### HOW TO COMPLETE THIS TASK:
In the court opinion, what role did Lewis take during the sting operation?

IN THE UNITED STATES DISTRICT COURT FOR THE NORTHERN DISTRICT OF ILLINOIS EASTERN DIVISION


September 29, 2008

GEOFFREY MONTGOMERY, PLAINTIFF,
v.
CITY OF HARVEY; DEPUTY MARSHALL SEAN WALLER, STAR NO. 843; DEPUTY MARSHALL NICHOLE LEWIS, STAR NO. 860; AND POLICE OFFICER EYAD ASKAR, STAR NO. 834, DEFENDANTS.

The opinion of the court was delivered by: Judge George W. Lindberg

MEMORANDUM OPINION AND ORDER

Plaintiff Geoffrey Montgomery's complaint against Defendants Sean Waller, Nichole Lewis, and Eyad Askar alleges the following claims under 42 U.S.C. § 1983: use of excessive force by Waller and the City of Harvey (Count I); false arrest, false imprisonment, and conspiracy against all Defendants (Counts II, III, and V); and failure to train against the City of Harvey (Count VI).*fn1 In addition, Plaintiff alleges a state law claim of malicious prosecution against all Defendants (Count IX). Before the Court is Defendants' motion for summary judgment as to Counts I and VI as to the City of Harvey, and Counts II, III, V, and IX as to all Defendants. For the reasons stated below, the motion is granted in part and denied in part.

I. Factual Background

Unless otherwise noted, the following facts are undisputed. At all times relevant to the complaint, Defendants Lewis and Waller were Deputy Marshals with the City of Harvey Police Department, and Defendant Askar was a certified police officer with that department. On November 29, 2005, Lewis, Waller, Askar, and other officers conducted a prostitution sting operation in Harvey, Illinois. During the sting operation, Lewis posed as a prostitute, while the other officers remained in visual or radio contact with her.

On the date of the sting, Plaintiff parked a van in the parking lot of a liquor store. Plaintiff's uncle, George Moore, was a passenger in the van. Moore got out of the van and walked toward the store entrance, while Plaintiff remained in the van. Moore approached Lewis and asked her the price for oral sex. During their conversation, another man (not Plaintiff) approached, also offered Lewis money for sex, and began arguing with Moore. After Moore told the man that he would have to wait, the man walked away. Lewis and Moore then began walking toward the van. At that time, Lewis gave a pre-arranged signal to the other officers.

After Lewis gave the signal, Waller and another officer, Clovis Woods, arrived on the scene and parked behind the van. Waller yelled for the occupants of the van to raise their hands in the air. According to Defendants, Waller also told the van occupants to get out of the van. Plaintiff and Moore did not get out of the van.

Waller then approached the driver's side of the van. According to Defendants, Waller yelled at the van occupants to get out of the van two more times, but no one got out. Waller tried to open the driver's door, but it was locked. Waller told Plaintiff to unlock the door. Plaintiff did not do so. According to Plaintiff, another officer told him not to unlock his door. Plaintiff knew that the individuals outside the van were police officers.

When Waller realized that the passenger side door of the van was open, he ran around to the passenger side. Waller pulled Plaintiff out of the van through the passenger side door and placed him under arrest. According to Plaintiff, Waller also struck him in the eye.

### DATA:
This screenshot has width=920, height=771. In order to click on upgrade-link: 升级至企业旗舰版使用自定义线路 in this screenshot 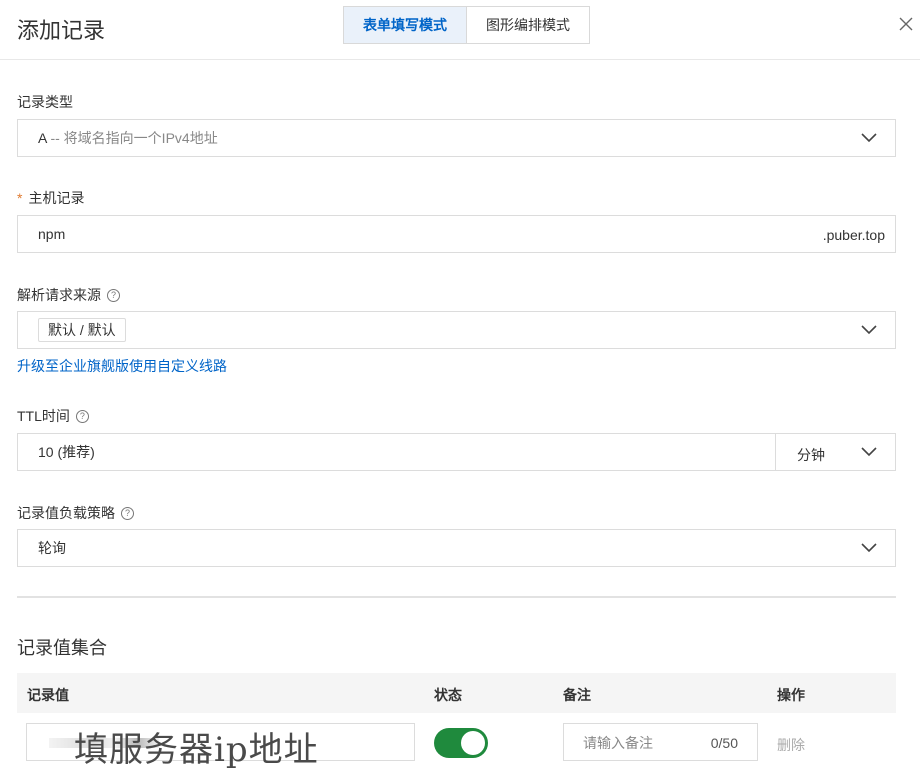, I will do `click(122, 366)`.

### SOLUTION FOR THIS TASK:
She posed as a prostitute.